Stored records:

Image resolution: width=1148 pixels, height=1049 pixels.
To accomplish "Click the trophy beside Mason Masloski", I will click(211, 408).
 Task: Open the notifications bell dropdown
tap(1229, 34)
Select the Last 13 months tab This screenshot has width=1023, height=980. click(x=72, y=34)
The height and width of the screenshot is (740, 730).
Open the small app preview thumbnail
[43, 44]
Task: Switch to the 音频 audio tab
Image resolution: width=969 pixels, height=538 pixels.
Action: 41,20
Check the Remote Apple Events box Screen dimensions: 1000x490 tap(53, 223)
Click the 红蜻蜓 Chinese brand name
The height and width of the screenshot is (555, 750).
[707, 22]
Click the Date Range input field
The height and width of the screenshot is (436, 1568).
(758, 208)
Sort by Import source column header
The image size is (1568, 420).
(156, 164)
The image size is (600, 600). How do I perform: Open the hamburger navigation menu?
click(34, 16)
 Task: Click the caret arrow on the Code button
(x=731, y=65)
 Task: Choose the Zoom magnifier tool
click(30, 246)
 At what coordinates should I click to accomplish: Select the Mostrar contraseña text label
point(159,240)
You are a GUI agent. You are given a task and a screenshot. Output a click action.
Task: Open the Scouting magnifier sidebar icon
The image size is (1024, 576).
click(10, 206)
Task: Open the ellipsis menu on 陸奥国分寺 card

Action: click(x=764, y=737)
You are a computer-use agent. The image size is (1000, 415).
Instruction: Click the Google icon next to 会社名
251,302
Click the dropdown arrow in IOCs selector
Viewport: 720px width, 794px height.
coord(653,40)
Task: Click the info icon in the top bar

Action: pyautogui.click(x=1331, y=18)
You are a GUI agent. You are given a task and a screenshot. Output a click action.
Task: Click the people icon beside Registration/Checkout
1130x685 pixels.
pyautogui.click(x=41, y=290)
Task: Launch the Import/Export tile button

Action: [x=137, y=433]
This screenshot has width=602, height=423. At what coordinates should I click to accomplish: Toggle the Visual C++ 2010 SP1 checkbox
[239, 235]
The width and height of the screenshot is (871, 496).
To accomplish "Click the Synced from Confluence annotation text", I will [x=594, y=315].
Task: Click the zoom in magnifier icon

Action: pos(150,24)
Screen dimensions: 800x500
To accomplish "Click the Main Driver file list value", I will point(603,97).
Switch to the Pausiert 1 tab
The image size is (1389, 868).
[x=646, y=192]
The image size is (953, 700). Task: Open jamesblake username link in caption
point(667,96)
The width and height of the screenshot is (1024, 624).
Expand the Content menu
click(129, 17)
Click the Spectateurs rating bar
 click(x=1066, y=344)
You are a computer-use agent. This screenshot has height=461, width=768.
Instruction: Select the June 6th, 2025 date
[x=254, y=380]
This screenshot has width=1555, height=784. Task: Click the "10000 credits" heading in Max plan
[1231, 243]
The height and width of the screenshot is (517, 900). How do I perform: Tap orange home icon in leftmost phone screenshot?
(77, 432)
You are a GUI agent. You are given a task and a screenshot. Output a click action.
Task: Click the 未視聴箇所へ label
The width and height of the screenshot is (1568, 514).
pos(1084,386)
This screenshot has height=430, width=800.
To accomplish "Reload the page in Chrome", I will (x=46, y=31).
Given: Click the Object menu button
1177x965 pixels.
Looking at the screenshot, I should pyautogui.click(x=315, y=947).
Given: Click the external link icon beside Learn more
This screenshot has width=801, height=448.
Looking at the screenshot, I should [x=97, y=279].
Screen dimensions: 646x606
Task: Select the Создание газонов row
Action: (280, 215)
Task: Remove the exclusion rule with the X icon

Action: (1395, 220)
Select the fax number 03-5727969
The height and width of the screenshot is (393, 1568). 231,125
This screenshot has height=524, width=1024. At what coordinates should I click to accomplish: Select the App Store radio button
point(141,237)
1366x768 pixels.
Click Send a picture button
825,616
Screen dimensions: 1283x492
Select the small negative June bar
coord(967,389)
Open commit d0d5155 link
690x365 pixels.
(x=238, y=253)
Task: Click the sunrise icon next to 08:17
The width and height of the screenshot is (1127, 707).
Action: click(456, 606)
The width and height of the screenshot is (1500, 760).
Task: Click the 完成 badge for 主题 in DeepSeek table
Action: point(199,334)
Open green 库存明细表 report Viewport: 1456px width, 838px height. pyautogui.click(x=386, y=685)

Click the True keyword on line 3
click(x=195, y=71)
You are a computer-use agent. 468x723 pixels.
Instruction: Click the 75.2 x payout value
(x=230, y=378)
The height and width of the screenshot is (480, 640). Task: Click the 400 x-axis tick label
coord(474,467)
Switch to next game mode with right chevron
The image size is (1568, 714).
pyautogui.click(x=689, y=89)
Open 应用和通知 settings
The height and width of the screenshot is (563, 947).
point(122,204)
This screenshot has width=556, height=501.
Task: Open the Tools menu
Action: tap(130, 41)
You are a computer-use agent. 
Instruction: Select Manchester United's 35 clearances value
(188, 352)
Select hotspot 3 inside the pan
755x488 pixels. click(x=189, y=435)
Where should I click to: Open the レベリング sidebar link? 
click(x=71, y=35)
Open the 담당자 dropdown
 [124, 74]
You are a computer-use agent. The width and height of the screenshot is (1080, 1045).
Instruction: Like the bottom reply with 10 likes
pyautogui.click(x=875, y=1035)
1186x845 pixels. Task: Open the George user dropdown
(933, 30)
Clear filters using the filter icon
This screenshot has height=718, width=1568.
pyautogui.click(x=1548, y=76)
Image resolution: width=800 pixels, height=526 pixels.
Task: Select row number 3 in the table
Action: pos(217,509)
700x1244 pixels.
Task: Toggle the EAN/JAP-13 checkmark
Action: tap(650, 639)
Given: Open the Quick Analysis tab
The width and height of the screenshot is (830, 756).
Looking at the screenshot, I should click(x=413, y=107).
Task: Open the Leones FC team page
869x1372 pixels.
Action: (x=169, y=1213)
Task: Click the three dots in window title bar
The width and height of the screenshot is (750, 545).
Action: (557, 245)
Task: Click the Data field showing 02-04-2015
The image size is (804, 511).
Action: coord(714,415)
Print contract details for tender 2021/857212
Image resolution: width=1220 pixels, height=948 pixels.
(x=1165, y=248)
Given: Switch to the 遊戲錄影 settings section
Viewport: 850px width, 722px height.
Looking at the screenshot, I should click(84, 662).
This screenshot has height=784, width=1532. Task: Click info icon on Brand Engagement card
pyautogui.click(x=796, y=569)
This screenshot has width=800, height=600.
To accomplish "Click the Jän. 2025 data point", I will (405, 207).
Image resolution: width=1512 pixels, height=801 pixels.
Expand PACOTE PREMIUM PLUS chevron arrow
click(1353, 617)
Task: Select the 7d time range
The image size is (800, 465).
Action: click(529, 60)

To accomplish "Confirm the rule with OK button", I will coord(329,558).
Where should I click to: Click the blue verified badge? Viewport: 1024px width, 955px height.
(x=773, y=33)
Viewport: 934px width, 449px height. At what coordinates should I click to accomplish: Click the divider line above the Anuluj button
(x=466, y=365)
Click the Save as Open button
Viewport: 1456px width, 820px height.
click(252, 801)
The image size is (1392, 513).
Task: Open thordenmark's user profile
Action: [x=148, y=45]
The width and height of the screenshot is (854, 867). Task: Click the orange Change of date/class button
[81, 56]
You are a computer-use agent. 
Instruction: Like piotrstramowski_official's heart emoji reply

Task description:
Would you restate every record word for word?

Your response:
Image resolution: width=1148 pixels, height=1049 pixels.
To accomplish "Click the trophy beside Mason Masloski", I will click(211, 408).
 Task: Open the notifications bell dropdown
tap(1229, 34)
Select the Last 13 months tab This screenshot has width=1023, height=980. click(x=72, y=34)
The height and width of the screenshot is (740, 730).
Open the small app preview thumbnail
[43, 44]
Task: Switch to the 音频 audio tab
Image resolution: width=969 pixels, height=538 pixels.
Action: 41,20
Check the Remote Apple Events box Screen dimensions: 1000x490 tap(53, 223)
Click the 红蜻蜓 Chinese brand name
The height and width of the screenshot is (555, 750).
[707, 22]
Click the Date Range input field
The height and width of the screenshot is (436, 1568).
(758, 208)
Sort by Import source column header
The image size is (1568, 420).
(156, 164)
The image size is (600, 600). How do I perform: Open the hamburger navigation menu?
click(34, 16)
 Task: Click the caret arrow on the Code button
(x=731, y=65)
 Task: Choose the Zoom magnifier tool
click(30, 246)
 At what coordinates should I click to accomplish: Select the Mostrar contraseña text label
point(159,240)
You are a GUI agent. You are given a task and a screenshot. Output a click action.
Task: Open the Scouting magnifier sidebar icon
The image size is (1024, 576).
click(10, 206)
Task: Open the ellipsis menu on 陸奥国分寺 card

Action: click(x=764, y=737)
You are a computer-use agent. The image size is (1000, 415).
Instruction: Click the Google icon next to 会社名
251,302
Click the dropdown arrow in IOCs selector
Viewport: 720px width, 794px height.
coord(653,40)
Task: Click the info icon in the top bar

Action: pyautogui.click(x=1331, y=18)
You are a GUI agent. You are given a task and a screenshot. Output a click action.
Task: Click the people icon beside Registration/Checkout
1130x685 pixels.
pyautogui.click(x=41, y=290)
Task: Launch the Import/Export tile button

Action: [x=137, y=433]
This screenshot has width=602, height=423. At what coordinates should I click to accomplish: Toggle the Visual C++ 2010 SP1 checkbox
[239, 235]
The width and height of the screenshot is (871, 496).
To accomplish "Click the Synced from Confluence annotation text", I will [x=594, y=315].
Task: Click the zoom in magnifier icon

Action: pos(150,24)
Screen dimensions: 800x500
To accomplish "Click the Main Driver file list value", I will point(603,97).
Switch to the Pausiert 1 tab
The image size is (1389, 868).
[x=646, y=192]
The image size is (953, 700). Task: Open jamesblake username link in caption
point(667,96)
The width and height of the screenshot is (1024, 624).
Expand the Content menu
click(129, 17)
Click the Spectateurs rating bar
 click(x=1066, y=344)
You are a computer-use agent. This screenshot has height=461, width=768.
Instruction: Select the June 6th, 2025 date
[x=254, y=380]
This screenshot has width=1555, height=784. Task: Click the "10000 credits" heading in Max plan
[1231, 243]
The height and width of the screenshot is (517, 900). How do I perform: Tap orange home icon in leftmost phone screenshot?
(77, 432)
You are a GUI agent. You are given a task and a screenshot. Output a click action.
Task: Click the 未視聴箇所へ label
The width and height of the screenshot is (1568, 514).
pos(1084,386)
This screenshot has height=430, width=800.
To accomplish "Reload the page in Chrome", I will (x=46, y=31).
Given: Click the Object menu button
1177x965 pixels.
Looking at the screenshot, I should pyautogui.click(x=315, y=947).
Given: Click the external link icon beside Learn more
This screenshot has width=801, height=448.
Looking at the screenshot, I should [x=97, y=279].
Screen dimensions: 646x606
Task: Select the Создание газонов row
Action: (280, 215)
Task: Remove the exclusion rule with the X icon

Action: (1395, 220)
Select the fax number 03-5727969
The height and width of the screenshot is (393, 1568). 231,125
This screenshot has height=524, width=1024. At what coordinates should I click to accomplish: Select the App Store radio button
point(141,237)
1366x768 pixels.
Click Send a picture button
825,616
Screen dimensions: 1283x492
Select the small negative June bar
coord(967,389)
Open commit d0d5155 link
690x365 pixels.
(x=238, y=253)
Task: Click the sunrise icon next to 08:17
The width and height of the screenshot is (1127, 707).
Action: click(456, 606)
The width and height of the screenshot is (1500, 760).
Task: Click the 完成 badge for 主题 in DeepSeek table
Action: point(199,334)
Open green 库存明细表 report Viewport: 1456px width, 838px height. pyautogui.click(x=386, y=685)

Click the True keyword on line 3
click(x=195, y=71)
You are a computer-use agent. 468x723 pixels.
Instruction: Click the 75.2 x payout value
(x=230, y=378)
The height and width of the screenshot is (480, 640). Task: Click the 400 x-axis tick label
coord(474,467)
Switch to next game mode with right chevron
The image size is (1568, 714).
pyautogui.click(x=689, y=89)
Open 应用和通知 settings
The height and width of the screenshot is (563, 947).
point(122,204)
This screenshot has width=556, height=501.
Task: Open the Tools menu
Action: tap(130, 41)
You are a computer-use agent. 
Instruction: Select Manchester United's 35 clearances value
(188, 352)
Select hotspot 3 inside the pan
755x488 pixels. click(x=189, y=435)
Where should I click to: Open the レベリング sidebar link? 
click(x=71, y=35)
Open the 담당자 dropdown
 [124, 74]
You are a computer-use agent. The width and height of the screenshot is (1080, 1045).
Instruction: Like the bottom reply with 10 likes
pyautogui.click(x=875, y=1035)
1186x845 pixels. Task: Open the George user dropdown
(933, 30)
Clear filters using the filter icon
This screenshot has height=718, width=1568.
pyautogui.click(x=1548, y=76)
Image resolution: width=800 pixels, height=526 pixels.
Task: Select row number 3 in the table
Action: pos(217,509)
700x1244 pixels.
Task: Toggle the EAN/JAP-13 checkmark
Action: tap(650, 639)
Given: Open the Quick Analysis tab
The width and height of the screenshot is (830, 756).
Looking at the screenshot, I should click(x=413, y=107).
Task: Open the Leones FC team page
869x1372 pixels.
Action: (x=169, y=1213)
Task: Click the three dots in window title bar
The width and height of the screenshot is (750, 545).
Action: (557, 245)
Task: Click the Data field showing 02-04-2015
The image size is (804, 511).
Action: coord(714,415)
Print contract details for tender 2021/857212
Image resolution: width=1220 pixels, height=948 pixels.
(x=1165, y=248)
Given: Switch to the 遊戲錄影 settings section
Viewport: 850px width, 722px height.
Looking at the screenshot, I should click(84, 662).
This screenshot has height=784, width=1532. Task: Click info icon on Brand Engagement card
pyautogui.click(x=796, y=569)
This screenshot has width=800, height=600.
To accomplish "Click the Jän. 2025 data point", I will (405, 207).
Image resolution: width=1512 pixels, height=801 pixels.
Expand PACOTE PREMIUM PLUS chevron arrow
click(1353, 617)
Task: Select the 7d time range
The image size is (800, 465).
Action: click(529, 60)

To accomplish "Confirm the rule with OK button", I will coord(329,558).
Where should I click to: Click the blue verified badge? Viewport: 1024px width, 955px height.
(x=773, y=33)
Viewport: 934px width, 449px height. At what coordinates should I click to accomplish: Click the divider line above the Anuluj button
(x=466, y=365)
Click the Save as Open button
Viewport: 1456px width, 820px height.
click(252, 801)
The image size is (1392, 513).
Task: Open thordenmark's user profile
Action: [x=148, y=45]
The width and height of the screenshot is (854, 867). Task: Click the orange Change of date/class button
[81, 56]
You are a computer-use agent. 
Instruction: Like piotrstramowski_official's heart emoji reply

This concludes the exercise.